▶ **PROBLEM DESCRIPTION**
Repeat nothing but the lines below running from the one containing "Industry News Round-Up Week of 8/3/26" to the one containing "Dear Dr. Noelle: Closing". Keep both end lines.

=====

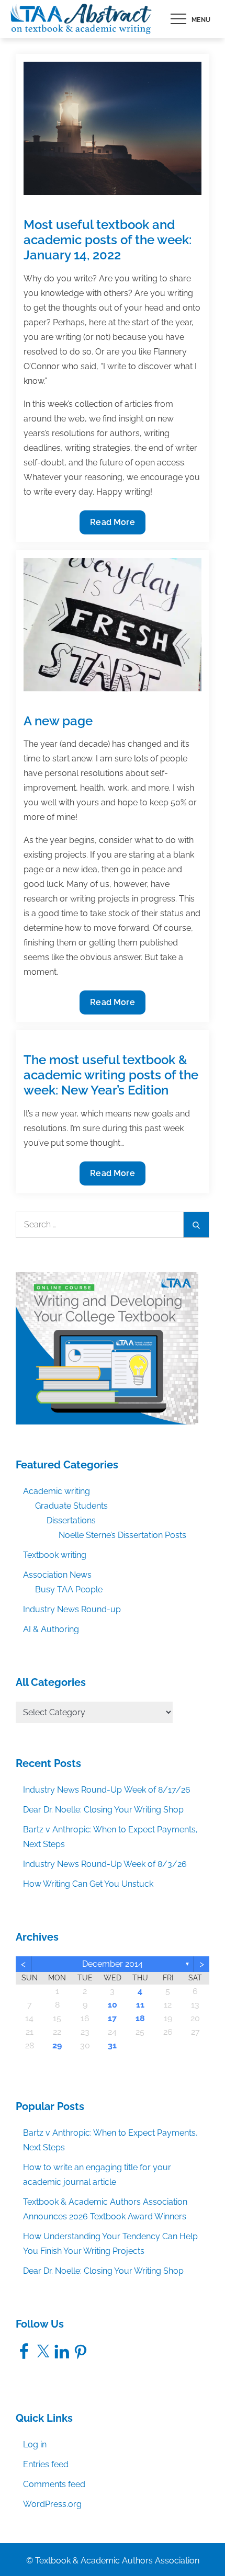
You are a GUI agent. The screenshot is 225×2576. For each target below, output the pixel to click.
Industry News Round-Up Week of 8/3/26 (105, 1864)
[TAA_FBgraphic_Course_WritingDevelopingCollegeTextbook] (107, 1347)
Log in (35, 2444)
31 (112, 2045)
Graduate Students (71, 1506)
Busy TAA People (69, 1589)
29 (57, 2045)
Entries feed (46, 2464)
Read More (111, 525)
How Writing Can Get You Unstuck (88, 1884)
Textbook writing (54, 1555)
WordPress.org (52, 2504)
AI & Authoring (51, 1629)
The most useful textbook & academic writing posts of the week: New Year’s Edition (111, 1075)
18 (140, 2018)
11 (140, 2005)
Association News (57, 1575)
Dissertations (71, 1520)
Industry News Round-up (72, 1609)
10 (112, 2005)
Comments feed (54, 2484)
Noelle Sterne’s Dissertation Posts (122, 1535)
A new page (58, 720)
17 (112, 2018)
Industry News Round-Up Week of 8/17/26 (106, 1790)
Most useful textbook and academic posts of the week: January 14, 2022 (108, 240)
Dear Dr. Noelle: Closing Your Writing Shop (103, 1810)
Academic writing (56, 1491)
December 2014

=====

▶ **SOLUTION FOR THIS PROBLEM**
Industry News Round-Up Week of 8/3/26 (105, 1864)
[TAA_FBgraphic_Course_WritingDevelopingCollegeTextbook] (107, 1347)
Log in (35, 2444)
31 (112, 2045)
Graduate Students (71, 1506)
Busy TAA People (69, 1589)
29 (57, 2045)
Entries feed (46, 2464)
Read More (111, 525)
How Writing Can Get You Unstuck (88, 1884)
Textbook writing (54, 1555)
WordPress.org (52, 2504)
AI & Authoring (51, 1629)
The most useful textbook & academic writing posts of the week: New Year’s Edition (111, 1075)
18 (140, 2018)
11 (140, 2005)
Association News (57, 1575)
Dissertations (71, 1520)
Industry News Round-up (72, 1609)
10 (112, 2005)
Comments feed (54, 2484)
Noelle Sterne’s Dissertation Posts (122, 1535)
A new page (58, 720)
17 (112, 2018)
Industry News Round-Up Week of 8/17/26 (106, 1790)
Most useful textbook and academic posts of the week: January 14, 2022 (108, 240)
Dear Dr. Noelle: Closing Your Writing Shop (103, 1810)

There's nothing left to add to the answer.